§ Отрывок текста

# # # #

Казус со специальным ключом.
Однажды на МПК-143 при выполнении учебно-боевой задачи по поиску подводных лодок, при одном из опусканий контейнера ОГАС МГ-332Т, сработала сигнализация «Вода в контейнере». Поиск был немедленно прекращён, шеститонный контейнер антенны ОГАС поднят в шахту ПОУКТ-1А. Ничего хорошего это не предвещало. Возможно, что это только минимум воды достаточный для срабатывания сигнализации (датчик располагался в самом низу контейнера), но может быть и полное затопление первого прибора, то есть всего контейнера! Немного облегчало ситуацию действие заводской гарантии — корабль был принят в состав ВМФ менее года назад. На завод немедленно ушла телеграмма строителю по гарантии, корабль был поставлен к причалу закрытому от воздействия волнения, контейнер поднят на специальных винтовых домкратах вместе с крышкой лебёдочного отделения, поставлен на технологические стопора для вскрытия и ревизии. Ко всеобщему облегчению протечка была минимальной, а вода поступала через узел заделки ввода кабельтроса в контейнер антенны ОГАС. Гарантийная бригада прибыла быстро, и было это вечером в выходной день. Конечно, никто не бросился немедленно устранять неисправность. Бригада приехала не с пустыми руками, а со значительным запасом спирта, который и стала незамедлительно употреблять не по прямому назначению, т.е. внутрь. Утром понедельника, слегка похмелившись, гарантийная бригада приступила к осмотру протекающего узла. Для вскрытия узла заделки и последующей его герметизации был привезён специальный ключ из титана, чуть ли не единственный на весь Дальний восток. Вот именно этот ключ, при использовании без страховочной стропки, выскользнул из рук не сильно трезвого монтажника гарантийной бригады и, жалобно тренькнув, упал между стенкой шахты ПОУКТ-1А и контейнером. Зазор между шахтой и контейнером составлял 35-40 см. Причём сам контейнер был частично погружён в воду по действующую ватерлинию. Нет, ключ не упал на дно морское, он упал на крышку шахты ПОУКТ-1А внутри шахты. Гарантийный ремонт остановился не начавшись.

# # # #

§ Отрывки строк
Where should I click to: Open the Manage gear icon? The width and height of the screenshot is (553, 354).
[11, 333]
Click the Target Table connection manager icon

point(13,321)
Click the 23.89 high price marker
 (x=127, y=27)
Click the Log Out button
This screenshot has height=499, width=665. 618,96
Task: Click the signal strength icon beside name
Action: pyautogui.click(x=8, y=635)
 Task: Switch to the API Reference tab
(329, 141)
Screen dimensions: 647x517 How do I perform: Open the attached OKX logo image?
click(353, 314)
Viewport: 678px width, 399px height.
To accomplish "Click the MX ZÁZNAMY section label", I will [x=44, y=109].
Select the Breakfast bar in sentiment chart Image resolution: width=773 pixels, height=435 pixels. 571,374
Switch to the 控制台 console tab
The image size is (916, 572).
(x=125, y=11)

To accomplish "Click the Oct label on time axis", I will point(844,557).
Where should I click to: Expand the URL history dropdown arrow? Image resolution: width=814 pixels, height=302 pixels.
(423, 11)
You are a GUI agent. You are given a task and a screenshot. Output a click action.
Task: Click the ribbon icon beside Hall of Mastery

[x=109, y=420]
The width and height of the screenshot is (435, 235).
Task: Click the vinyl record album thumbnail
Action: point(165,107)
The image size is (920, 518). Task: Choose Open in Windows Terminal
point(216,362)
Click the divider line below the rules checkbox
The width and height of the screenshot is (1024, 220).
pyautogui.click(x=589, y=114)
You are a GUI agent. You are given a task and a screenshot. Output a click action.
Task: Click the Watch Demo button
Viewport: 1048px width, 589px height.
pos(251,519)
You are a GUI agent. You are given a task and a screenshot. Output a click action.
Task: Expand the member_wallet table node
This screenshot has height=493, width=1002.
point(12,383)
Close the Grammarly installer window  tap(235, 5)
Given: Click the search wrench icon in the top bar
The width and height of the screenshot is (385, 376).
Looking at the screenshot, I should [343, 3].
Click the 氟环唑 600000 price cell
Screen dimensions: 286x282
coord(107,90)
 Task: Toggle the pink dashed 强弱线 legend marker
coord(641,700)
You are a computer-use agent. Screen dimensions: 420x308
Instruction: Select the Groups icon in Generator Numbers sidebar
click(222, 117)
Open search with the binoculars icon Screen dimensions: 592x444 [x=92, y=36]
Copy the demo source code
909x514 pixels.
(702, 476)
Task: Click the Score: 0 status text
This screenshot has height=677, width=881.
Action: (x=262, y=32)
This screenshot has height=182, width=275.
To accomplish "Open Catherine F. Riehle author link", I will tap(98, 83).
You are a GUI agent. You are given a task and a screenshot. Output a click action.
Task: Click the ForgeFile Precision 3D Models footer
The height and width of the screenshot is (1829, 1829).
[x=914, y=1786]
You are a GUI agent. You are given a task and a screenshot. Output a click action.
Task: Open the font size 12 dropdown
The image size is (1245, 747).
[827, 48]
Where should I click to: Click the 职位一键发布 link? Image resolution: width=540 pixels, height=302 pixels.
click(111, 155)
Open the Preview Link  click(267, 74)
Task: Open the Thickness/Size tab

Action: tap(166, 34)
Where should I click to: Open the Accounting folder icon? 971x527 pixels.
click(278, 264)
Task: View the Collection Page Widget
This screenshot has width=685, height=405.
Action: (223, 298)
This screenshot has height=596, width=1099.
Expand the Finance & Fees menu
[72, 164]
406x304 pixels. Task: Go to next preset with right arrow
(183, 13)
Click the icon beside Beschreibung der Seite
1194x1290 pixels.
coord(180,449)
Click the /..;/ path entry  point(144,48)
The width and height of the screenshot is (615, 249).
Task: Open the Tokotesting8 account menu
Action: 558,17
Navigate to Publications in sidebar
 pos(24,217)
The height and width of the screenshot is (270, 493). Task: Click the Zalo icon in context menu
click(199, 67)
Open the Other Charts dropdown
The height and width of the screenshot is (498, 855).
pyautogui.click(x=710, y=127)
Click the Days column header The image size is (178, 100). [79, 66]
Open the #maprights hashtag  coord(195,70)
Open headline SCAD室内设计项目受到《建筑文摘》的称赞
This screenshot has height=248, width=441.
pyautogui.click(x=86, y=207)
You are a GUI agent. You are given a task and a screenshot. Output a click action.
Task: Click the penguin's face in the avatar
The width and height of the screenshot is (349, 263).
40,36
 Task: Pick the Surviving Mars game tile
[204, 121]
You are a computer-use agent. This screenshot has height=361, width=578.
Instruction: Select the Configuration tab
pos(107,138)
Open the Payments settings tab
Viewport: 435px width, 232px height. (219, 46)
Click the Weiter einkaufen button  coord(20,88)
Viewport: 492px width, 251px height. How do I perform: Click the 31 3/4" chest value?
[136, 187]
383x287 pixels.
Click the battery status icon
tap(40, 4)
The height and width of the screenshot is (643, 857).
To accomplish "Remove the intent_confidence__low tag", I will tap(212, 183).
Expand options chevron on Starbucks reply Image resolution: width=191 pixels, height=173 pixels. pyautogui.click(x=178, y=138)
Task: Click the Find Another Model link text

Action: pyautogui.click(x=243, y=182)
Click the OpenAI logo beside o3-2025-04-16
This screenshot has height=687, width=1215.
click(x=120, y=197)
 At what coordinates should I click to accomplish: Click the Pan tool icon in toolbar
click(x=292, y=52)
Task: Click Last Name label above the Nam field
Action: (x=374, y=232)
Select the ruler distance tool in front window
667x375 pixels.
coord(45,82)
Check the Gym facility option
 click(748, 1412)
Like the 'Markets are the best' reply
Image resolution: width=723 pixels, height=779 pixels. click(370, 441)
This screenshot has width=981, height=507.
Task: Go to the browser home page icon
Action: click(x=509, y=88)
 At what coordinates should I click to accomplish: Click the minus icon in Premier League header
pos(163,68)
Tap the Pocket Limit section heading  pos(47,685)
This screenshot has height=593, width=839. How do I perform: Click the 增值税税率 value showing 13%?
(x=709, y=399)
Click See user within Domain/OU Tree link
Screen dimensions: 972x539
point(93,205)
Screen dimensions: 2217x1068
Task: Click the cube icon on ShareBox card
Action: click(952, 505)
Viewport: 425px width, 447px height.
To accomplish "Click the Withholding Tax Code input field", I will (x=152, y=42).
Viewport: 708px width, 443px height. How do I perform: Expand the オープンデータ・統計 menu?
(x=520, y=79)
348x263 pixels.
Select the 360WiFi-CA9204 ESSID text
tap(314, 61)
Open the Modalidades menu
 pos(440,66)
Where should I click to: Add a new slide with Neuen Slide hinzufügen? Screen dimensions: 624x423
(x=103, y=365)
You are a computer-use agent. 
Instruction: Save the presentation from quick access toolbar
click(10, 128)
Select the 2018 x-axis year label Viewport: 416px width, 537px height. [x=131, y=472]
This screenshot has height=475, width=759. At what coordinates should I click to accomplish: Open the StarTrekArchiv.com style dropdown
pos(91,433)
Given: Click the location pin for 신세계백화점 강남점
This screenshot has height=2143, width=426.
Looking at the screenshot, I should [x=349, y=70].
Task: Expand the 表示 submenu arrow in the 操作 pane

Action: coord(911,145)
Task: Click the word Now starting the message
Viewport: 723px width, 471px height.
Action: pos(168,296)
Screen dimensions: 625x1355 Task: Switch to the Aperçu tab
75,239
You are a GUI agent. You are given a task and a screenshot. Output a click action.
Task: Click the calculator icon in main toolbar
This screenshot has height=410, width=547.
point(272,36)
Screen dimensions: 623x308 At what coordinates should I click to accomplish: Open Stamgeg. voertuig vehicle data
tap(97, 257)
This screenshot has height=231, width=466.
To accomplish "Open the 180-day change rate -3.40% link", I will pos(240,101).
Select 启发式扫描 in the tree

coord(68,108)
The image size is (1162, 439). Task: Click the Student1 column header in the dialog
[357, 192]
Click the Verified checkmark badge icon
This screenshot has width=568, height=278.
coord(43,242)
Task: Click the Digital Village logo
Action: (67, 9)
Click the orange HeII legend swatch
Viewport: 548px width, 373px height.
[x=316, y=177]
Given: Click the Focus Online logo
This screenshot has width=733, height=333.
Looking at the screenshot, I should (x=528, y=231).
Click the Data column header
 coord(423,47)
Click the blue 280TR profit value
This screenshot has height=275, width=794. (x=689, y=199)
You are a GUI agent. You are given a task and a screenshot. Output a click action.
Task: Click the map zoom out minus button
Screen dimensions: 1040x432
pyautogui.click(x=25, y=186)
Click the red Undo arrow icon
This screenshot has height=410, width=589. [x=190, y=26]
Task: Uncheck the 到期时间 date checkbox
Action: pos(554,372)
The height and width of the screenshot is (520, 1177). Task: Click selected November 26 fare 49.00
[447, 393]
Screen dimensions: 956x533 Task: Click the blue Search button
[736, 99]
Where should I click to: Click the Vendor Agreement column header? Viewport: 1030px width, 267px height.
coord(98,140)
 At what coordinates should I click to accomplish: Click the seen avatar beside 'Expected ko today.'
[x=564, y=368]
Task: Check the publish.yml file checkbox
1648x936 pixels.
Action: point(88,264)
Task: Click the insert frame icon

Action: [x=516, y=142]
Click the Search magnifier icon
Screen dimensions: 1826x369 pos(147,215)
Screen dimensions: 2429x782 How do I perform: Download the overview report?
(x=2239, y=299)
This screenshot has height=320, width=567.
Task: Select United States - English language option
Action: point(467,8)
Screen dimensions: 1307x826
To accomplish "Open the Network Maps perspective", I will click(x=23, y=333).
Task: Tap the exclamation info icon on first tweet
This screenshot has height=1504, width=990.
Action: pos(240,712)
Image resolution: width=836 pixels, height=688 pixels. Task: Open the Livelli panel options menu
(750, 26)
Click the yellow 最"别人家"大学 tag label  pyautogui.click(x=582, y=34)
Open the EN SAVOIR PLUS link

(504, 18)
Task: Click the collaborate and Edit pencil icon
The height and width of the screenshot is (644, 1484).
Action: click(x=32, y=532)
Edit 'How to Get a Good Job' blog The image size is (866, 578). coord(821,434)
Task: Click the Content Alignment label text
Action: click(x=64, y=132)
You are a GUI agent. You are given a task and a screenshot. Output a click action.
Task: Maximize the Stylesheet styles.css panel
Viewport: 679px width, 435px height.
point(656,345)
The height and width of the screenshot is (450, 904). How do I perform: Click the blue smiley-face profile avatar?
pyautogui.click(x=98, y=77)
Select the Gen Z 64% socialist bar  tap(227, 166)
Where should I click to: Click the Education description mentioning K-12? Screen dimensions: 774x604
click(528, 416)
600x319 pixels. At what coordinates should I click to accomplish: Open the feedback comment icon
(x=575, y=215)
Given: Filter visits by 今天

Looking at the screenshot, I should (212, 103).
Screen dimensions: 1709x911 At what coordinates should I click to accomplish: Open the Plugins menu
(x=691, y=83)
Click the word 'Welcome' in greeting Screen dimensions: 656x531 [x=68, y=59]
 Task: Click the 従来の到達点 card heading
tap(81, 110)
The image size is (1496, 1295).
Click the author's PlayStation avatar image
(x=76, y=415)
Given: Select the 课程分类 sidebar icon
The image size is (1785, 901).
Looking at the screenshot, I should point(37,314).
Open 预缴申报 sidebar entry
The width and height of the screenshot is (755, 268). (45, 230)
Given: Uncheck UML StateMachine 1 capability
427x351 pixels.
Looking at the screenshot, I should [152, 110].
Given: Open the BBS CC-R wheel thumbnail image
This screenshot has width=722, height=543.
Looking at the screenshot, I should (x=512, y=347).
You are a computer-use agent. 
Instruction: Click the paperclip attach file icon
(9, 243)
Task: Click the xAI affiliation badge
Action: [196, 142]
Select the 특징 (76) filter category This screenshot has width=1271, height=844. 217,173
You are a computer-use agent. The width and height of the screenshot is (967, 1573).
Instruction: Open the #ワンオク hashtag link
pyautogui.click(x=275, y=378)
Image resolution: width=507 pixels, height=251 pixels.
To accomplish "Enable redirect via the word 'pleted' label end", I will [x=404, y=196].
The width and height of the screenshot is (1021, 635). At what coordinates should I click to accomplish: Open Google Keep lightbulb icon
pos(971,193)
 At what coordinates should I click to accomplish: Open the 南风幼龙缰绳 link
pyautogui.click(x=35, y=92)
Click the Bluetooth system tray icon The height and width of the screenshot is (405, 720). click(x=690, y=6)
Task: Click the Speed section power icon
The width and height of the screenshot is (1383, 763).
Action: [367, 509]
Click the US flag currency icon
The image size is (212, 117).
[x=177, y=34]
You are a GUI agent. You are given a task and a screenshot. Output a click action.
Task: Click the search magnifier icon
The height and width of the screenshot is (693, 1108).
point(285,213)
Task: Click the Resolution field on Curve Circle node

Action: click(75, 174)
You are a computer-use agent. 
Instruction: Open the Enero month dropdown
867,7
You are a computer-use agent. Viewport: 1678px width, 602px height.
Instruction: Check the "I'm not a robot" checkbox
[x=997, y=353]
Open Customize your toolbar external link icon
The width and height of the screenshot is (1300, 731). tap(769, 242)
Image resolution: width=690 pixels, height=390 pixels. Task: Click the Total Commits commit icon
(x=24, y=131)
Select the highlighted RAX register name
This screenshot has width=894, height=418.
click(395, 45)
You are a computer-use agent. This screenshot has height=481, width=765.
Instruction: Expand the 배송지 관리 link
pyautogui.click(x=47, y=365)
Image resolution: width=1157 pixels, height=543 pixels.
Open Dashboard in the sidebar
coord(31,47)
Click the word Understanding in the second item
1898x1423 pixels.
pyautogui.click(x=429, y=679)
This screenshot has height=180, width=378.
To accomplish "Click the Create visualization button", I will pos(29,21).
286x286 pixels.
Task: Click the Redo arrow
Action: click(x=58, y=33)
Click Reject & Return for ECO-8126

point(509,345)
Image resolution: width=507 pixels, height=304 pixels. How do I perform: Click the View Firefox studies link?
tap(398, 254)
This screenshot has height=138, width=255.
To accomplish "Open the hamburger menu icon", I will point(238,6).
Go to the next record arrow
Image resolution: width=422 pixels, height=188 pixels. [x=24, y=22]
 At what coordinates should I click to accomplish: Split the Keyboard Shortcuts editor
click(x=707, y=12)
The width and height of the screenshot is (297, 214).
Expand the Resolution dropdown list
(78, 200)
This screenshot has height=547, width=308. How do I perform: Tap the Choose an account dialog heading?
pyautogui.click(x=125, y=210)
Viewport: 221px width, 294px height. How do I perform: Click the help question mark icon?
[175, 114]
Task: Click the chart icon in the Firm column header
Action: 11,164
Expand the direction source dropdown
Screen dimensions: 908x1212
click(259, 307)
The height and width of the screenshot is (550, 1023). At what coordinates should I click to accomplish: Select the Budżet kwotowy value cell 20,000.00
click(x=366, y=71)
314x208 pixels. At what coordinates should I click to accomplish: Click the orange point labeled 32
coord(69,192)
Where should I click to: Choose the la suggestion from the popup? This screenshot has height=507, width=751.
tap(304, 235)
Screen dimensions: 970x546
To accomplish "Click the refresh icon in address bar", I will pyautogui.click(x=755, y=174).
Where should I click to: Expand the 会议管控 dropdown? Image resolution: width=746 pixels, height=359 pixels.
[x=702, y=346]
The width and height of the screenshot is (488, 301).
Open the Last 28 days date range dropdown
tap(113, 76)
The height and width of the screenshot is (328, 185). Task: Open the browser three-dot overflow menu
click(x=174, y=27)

# # # #

Верны ли по тексту о специальном ключе утверждения (а), (б) и (в)? Ответьте на каждое «да» или «нет» и приведите дословно решающие слова текста.
(а) Вода поступала через узел заделки ввода кабельтроса в контейнер антенны ОГАС.
(б) Корабль был принят в состав ВМФ более двух лет назад.
(в) Ключ упал на дно моря.
Отвечайте, опираясь только на отрывок текста.

(а) Да: «вода поступала через узел заделки ввода кабельтроса в контейнер антенны ОГАС».
(б) Нет: «корабль был принят в состав ВМФ менее года назад».
(в) Нет: «ключ не упал на дно морское, он упал на крышку шахты ПОУКТ-1А внутри шахты».